Required work :: For each line below that holds the word "agent", make a copy.
═════ Material for this exercise ═════
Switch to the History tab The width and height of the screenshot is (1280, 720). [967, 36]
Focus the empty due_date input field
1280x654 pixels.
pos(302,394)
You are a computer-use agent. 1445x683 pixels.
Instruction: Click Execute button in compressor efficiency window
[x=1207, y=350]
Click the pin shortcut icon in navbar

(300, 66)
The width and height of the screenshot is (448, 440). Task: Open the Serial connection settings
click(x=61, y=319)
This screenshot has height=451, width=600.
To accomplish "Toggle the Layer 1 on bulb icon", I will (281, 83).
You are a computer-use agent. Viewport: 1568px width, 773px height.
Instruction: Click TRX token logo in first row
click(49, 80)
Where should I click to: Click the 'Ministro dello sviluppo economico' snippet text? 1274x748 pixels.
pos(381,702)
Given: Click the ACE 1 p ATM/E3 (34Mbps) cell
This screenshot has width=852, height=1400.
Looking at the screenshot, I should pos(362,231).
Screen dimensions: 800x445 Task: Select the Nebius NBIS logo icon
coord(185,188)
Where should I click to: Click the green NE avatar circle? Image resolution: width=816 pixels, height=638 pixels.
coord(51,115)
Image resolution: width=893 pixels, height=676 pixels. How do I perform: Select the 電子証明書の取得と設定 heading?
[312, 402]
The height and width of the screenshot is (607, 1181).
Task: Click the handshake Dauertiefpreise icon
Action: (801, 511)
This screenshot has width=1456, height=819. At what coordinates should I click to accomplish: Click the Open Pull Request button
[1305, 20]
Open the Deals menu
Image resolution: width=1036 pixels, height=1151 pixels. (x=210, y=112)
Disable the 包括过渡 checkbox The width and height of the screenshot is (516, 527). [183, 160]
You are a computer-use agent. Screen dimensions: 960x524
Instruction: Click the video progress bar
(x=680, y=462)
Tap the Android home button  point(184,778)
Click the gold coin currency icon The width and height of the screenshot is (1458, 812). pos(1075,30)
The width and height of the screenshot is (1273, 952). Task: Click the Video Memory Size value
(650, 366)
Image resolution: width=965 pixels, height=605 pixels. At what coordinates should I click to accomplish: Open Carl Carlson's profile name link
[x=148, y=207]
═════
Result of the task ::
You are a computer-use agent. 1445x683 pixels.
You are a computer-use agent. Viewport: 1568px width, 773px height.
You are a computer-use agent. Screen dimensions: 960x524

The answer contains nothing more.